┌─ WORKING DATA

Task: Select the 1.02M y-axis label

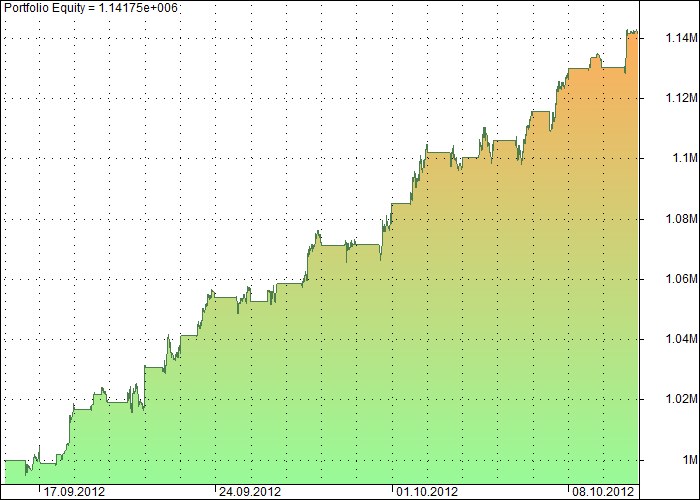Action: [x=669, y=399]
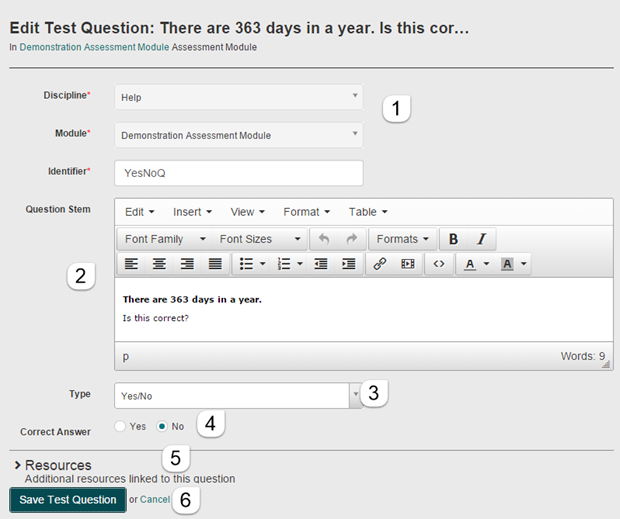Center align the question text

coord(159,265)
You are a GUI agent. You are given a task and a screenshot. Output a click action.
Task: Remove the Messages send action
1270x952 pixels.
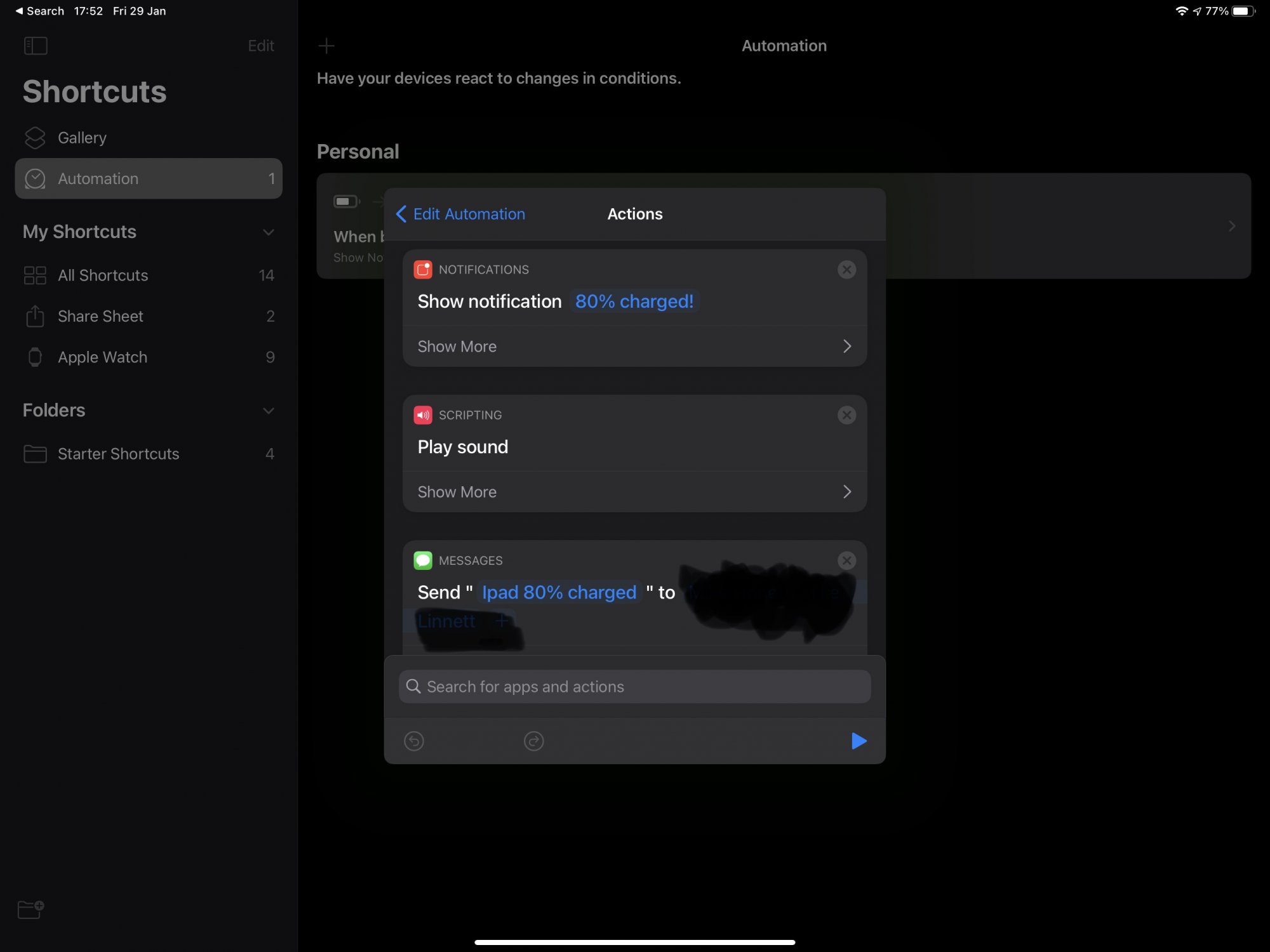point(846,560)
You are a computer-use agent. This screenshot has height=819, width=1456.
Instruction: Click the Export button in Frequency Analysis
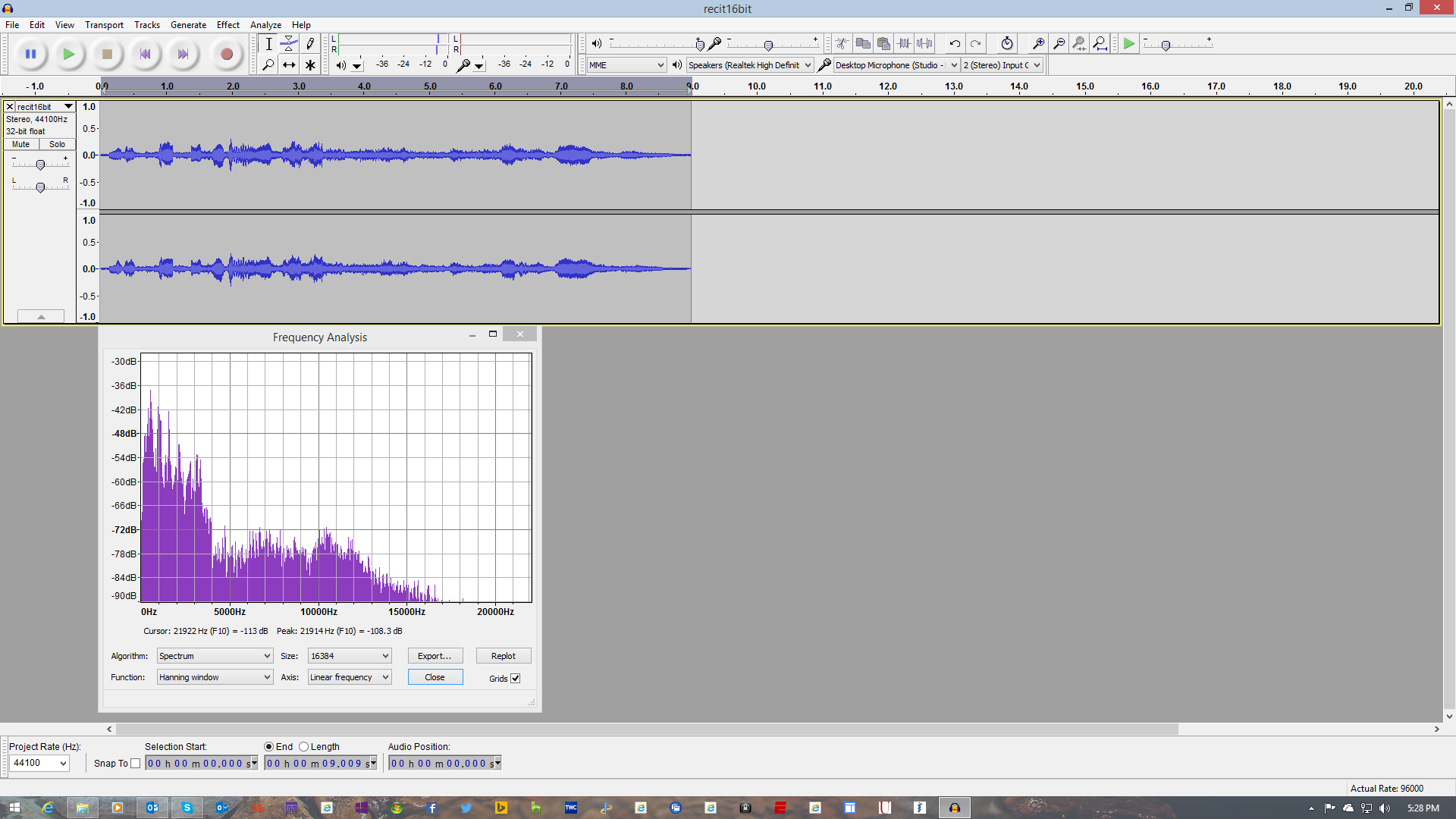pyautogui.click(x=435, y=655)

└─

= GIVEN TASK =
Repeat each of the items above word for word, leaving out the pictures.

= TASK RESPONSE =
Task: Select the 1.02M y-axis label

Action: [x=669, y=399]
Center align the question text

coord(159,265)
You are a GUI agent. You are given a task and a screenshot. Output a click action.
Task: Remove the Messages send action
1270x952 pixels.
point(846,560)
You are a computer-use agent. This screenshot has height=819, width=1456.
Instruction: Click the Export button in Frequency Analysis
pyautogui.click(x=435, y=655)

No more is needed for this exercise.